Items from a data source
----------

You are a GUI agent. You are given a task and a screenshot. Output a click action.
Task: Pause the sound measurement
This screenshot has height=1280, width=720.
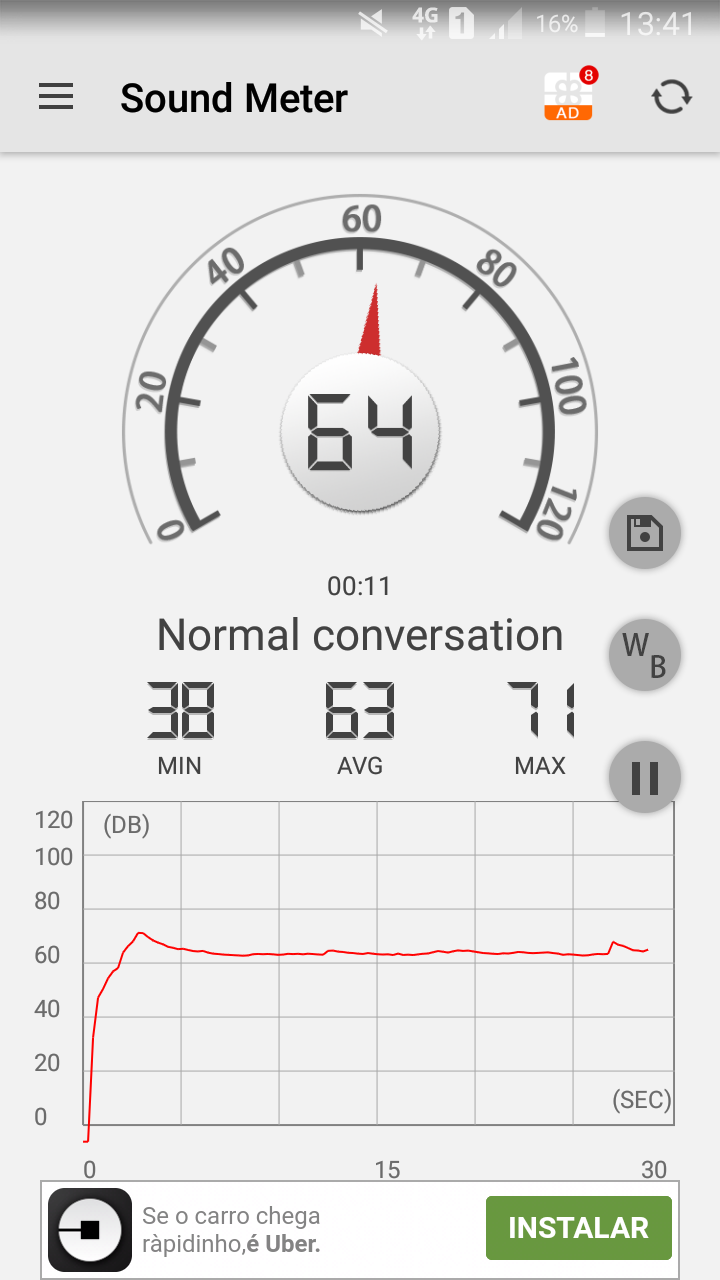(645, 777)
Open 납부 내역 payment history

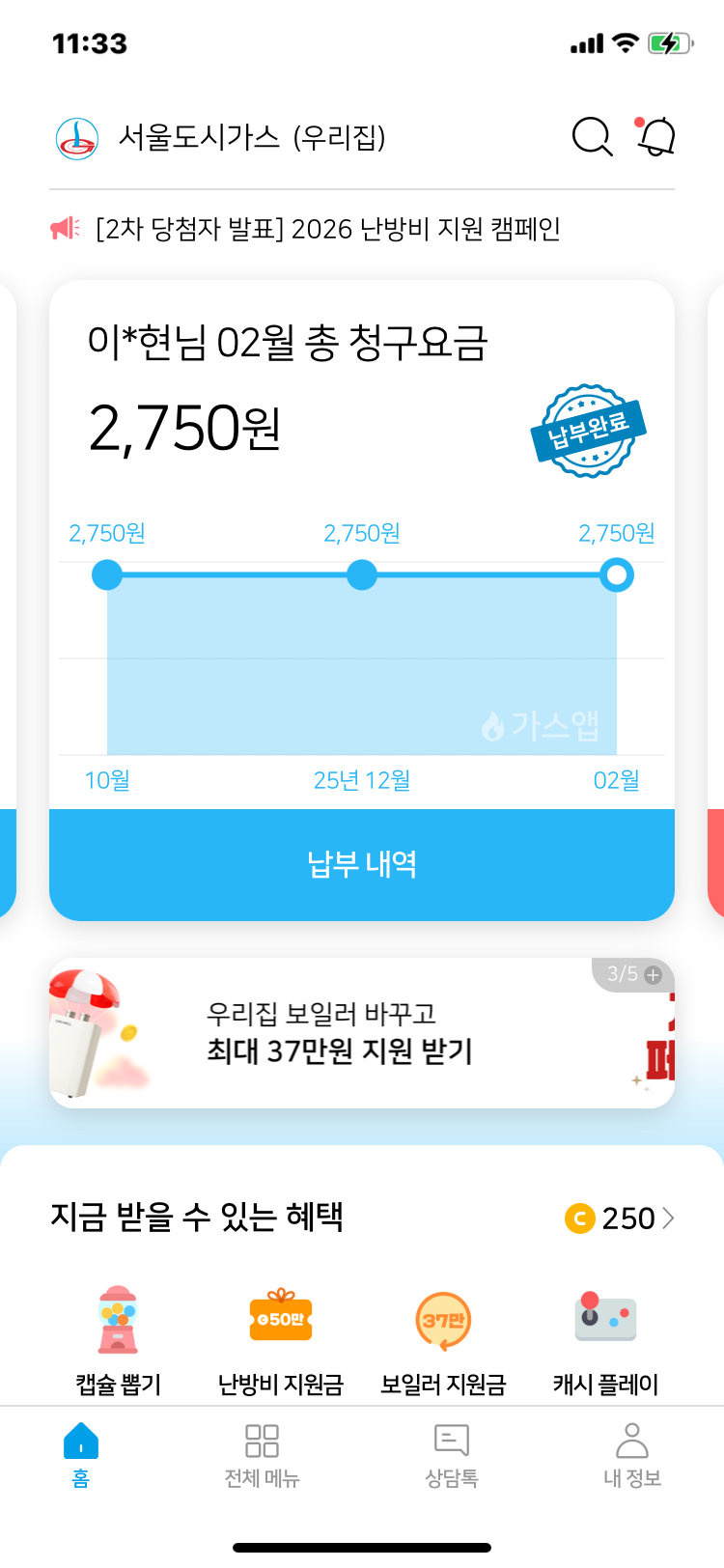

----------

(What the exercise asks) Rewrite every line of the listing above, replacing "screenshot" with "screen image" wherever it appears and leaving everything else unchanged. Omit the pictures.

(Expected answer)
You are a GUI agent. You are given a task and a screen image. Output a click action.
Task: Pause the sound measurement
This screen image has height=1280, width=720.
(645, 777)
Open 납부 내역 payment history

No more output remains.